M lived in a town in Florida that had no youth shelter. He and about 20 other homeless kids slept on the floor of an unlocked building in the town park. He used his knapsack with his school books and his toothbrush and deodorant inside as his pillow. Those were the good nights. The bad nights were when the police chased them out. On those nights he tried to sleep in an abandoned lot, hidden in the weeds. Those nights his allergies tormented him; his eyes and throat swelled, and he struggled to breath.
No matter what kind of night he had, M went to school every day. He did it to honor the memory of his mom, who said she would kick his butt in the afterlife if he didn't get an education. Despite the soul-shattering hardships he endured, he graduated at 18.
I met M the day he moved into the Ali Forney Center after sleeping in the subways for six months. That was a really good day for M. He has had some wonderful days since; like the day he was accepted into college, and the day he got hired for his job counseling other teens. Those were good days for the Ali Forney Center as well, as have been the joyful days in recent months when over 40 of our youths in our job training program have been hired.
But we have had some really bad days. Since the federal sequestration and its vast cuts we have lost about $1 Million in government funding. I have been struggling to pay our rents and our food bills, and keep our programs going. I don't sleep in a vacant lot, but I have had more than my share of sleepless nights worrying about the future of the Ali Forney Center.

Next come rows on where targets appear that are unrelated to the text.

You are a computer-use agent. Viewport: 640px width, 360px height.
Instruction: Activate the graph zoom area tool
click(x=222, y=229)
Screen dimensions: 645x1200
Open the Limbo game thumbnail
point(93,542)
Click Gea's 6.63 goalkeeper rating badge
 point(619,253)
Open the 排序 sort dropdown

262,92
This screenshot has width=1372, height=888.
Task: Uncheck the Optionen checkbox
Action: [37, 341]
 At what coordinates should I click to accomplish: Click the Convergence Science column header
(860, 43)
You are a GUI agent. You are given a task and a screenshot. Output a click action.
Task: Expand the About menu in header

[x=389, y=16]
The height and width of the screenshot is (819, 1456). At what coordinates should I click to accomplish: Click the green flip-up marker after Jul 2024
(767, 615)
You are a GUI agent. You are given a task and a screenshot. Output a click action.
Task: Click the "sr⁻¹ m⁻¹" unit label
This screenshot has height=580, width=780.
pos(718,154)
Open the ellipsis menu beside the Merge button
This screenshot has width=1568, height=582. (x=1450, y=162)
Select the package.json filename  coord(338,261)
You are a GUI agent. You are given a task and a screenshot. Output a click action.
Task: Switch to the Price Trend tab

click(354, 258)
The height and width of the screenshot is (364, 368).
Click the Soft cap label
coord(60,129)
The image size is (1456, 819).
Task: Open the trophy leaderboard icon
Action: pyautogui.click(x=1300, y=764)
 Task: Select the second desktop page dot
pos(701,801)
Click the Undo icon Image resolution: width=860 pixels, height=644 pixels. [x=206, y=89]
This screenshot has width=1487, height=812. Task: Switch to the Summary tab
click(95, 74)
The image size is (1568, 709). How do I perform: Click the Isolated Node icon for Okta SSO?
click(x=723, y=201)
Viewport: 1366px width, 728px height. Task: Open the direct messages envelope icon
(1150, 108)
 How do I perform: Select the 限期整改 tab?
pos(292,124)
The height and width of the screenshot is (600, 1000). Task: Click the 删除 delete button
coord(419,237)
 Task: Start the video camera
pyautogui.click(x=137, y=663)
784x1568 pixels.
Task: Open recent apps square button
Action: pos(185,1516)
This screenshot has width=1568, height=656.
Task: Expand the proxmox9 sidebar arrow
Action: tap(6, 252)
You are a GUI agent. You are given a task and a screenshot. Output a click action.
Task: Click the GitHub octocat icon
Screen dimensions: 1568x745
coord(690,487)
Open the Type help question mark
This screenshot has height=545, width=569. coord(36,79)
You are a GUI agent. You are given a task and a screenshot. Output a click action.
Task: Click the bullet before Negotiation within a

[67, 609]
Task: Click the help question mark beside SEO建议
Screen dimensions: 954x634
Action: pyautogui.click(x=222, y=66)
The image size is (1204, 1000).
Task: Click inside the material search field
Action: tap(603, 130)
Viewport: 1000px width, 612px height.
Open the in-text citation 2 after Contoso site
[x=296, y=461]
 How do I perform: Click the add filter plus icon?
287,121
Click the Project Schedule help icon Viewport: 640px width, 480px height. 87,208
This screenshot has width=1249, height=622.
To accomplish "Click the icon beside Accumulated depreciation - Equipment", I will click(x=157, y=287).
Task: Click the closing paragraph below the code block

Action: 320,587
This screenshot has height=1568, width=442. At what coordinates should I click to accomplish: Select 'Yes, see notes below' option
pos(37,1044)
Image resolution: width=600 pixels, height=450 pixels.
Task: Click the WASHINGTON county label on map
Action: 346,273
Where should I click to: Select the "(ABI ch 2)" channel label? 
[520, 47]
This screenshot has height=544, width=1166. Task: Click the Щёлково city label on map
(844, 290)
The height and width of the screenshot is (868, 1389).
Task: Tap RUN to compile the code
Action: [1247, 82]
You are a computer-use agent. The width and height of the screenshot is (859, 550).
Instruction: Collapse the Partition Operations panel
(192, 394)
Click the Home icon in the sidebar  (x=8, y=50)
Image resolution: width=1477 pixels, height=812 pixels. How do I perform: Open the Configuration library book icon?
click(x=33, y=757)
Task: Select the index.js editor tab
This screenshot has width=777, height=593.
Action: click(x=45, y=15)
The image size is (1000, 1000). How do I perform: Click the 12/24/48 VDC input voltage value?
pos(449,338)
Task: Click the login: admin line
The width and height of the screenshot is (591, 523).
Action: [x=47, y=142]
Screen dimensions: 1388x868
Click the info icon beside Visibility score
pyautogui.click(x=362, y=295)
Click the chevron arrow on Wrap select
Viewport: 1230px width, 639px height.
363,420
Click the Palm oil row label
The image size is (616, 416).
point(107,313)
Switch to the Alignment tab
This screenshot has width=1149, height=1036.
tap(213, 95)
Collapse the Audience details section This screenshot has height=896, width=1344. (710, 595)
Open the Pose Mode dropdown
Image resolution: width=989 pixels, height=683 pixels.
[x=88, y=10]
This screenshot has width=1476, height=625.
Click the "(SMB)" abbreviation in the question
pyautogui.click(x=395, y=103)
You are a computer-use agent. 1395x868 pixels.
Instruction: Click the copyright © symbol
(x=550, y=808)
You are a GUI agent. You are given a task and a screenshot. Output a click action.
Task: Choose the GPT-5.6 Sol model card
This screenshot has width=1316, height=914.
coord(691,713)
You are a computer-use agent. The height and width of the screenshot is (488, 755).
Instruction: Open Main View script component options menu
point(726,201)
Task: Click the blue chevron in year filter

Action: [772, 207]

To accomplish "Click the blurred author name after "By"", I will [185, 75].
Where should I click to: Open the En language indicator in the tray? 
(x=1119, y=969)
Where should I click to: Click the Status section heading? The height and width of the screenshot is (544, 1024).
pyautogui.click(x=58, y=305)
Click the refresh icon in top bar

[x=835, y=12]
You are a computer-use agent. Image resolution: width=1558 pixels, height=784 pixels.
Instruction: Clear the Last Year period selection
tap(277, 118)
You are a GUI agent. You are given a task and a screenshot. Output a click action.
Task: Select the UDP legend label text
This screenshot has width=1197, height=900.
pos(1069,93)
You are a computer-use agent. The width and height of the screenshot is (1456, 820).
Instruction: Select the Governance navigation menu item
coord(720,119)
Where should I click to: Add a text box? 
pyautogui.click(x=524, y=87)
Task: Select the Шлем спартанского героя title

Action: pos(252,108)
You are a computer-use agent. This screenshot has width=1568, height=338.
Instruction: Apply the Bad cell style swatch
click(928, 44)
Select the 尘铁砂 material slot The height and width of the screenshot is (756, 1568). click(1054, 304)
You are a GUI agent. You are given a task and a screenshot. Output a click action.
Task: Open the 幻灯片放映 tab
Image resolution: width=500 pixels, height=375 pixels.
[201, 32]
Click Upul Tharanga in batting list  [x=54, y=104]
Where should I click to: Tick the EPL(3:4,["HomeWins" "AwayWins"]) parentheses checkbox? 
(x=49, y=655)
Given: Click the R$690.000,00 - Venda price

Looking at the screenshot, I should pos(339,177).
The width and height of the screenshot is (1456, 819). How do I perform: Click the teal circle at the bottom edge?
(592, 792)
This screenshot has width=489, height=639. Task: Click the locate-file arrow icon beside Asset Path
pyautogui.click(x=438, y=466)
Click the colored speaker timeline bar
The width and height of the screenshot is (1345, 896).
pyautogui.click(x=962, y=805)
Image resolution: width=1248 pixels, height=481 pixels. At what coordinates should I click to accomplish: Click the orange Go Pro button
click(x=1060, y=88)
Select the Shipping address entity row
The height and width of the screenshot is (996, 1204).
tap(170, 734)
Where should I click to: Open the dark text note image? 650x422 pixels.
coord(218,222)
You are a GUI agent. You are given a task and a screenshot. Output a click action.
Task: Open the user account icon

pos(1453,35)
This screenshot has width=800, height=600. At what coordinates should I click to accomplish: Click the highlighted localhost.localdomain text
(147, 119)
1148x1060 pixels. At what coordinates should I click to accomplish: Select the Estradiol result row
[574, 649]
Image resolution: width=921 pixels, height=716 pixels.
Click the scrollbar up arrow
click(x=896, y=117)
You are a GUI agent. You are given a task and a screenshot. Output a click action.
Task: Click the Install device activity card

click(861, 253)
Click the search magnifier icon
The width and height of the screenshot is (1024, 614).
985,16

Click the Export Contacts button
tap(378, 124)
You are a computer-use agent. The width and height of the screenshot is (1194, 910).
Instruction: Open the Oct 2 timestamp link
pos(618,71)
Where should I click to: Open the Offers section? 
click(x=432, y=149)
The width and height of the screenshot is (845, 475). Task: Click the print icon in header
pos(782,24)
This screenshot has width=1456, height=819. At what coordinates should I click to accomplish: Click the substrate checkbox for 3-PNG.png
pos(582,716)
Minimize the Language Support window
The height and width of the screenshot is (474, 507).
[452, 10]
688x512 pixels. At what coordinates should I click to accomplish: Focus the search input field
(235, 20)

But in the end I trust we will go forward. Our work of housing and protecting homeless LGBT youths must survive and grow. Too many of the LGBT kids we care for have endured cruelty, violence and contempt in their homes and in other shelters. Over 1,300 kids a year rely on the Ali Forney Center to provide a home where they are protected and accepted for who they are. I trust that our work will go on, because I trust in the goodness of our community. I was very frightened after Hurricane Sandy destroyed our drop-in center, and yet so many in our community showed me that they would stand by us in our devastation. The sequestration is a different kind of storm, a storm made by cruel politics, not weather. But no less devastating, especially for the poorest, most vulnerable youths of our community.
Thank you for standing by us with kindness and generosity for many years. Once again, I ask that you stand by us and our youths in a difficult time.